欧州連合(EU)のミシェル大統領は1日、北京で中国の習近平国家主席と会談し、ロシアのウクライナ侵攻や新型コロナウイルス危機への対応、EU・中国関係について協議した。
ミシェル大統領は会談後の声明で「習主席に対し、ロシアへの影響力を利用して国連憲章の順守を働きかけるよう求めた」としている。核の脅威については「容認できず、極めて危険で、国際社会を危険に陥れる」との認識で一致したという。
中国外務省は声明で、両首脳がウクライナ危機について意見を交換したとした上で、「政治的手段による危機の解決が欧州にとって最善であり、ユーラシア大陸各国の共通の利益につながる」と指摘。
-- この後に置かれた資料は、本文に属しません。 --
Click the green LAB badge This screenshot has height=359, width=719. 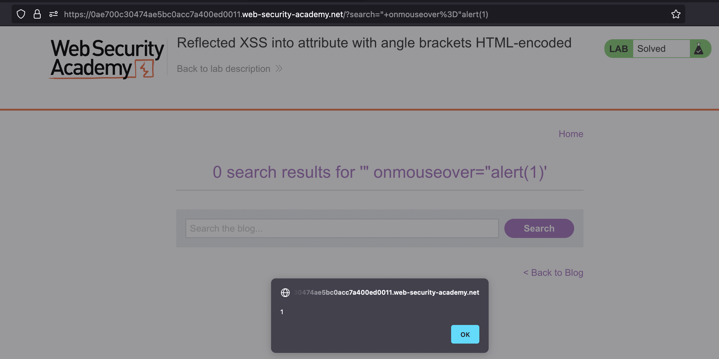point(619,49)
「危機の激化と拡大を避ける必要がある」としている。
ミシェル大統領は、新型コロナウイルスの現状についても協議したと明らかにし、「欧州では重症患者や死者を減らす上で、ワクチンが特に有効であることが証明されたと伝えた」としている。中国では新たに感染が拡大する中、政府のゼロコロナ政策に対する抗議運動が広がっている。ミシェル氏は記者会見で、「この問題も協議した」と述べたが、詳細には触れなかった。
EUと中国の関係について、ミシェル氏は「EUは市場を開放しているが、中国の一部分野は閉ざされている」とし、互恵性の拡大を要求。また、過剰依存のないバランスの取れた関係と、EU企業にとって平等な競争条件(レベル・プレイング・フィールド)が必要と指摘した。
一方、中国外務省は「EUは包括的投資協定(CAI)の手続きを進める意欲を示した」と説明。EUは中国の新疆ウイグル自治区での人権侵害問題を理由に、昨年5月から同協定の批准に向けた審議を凍結している。
フィナンシャル・タイムズによると、米国の影響力を弱めるため、習主席はEUとの関係改善を目指している。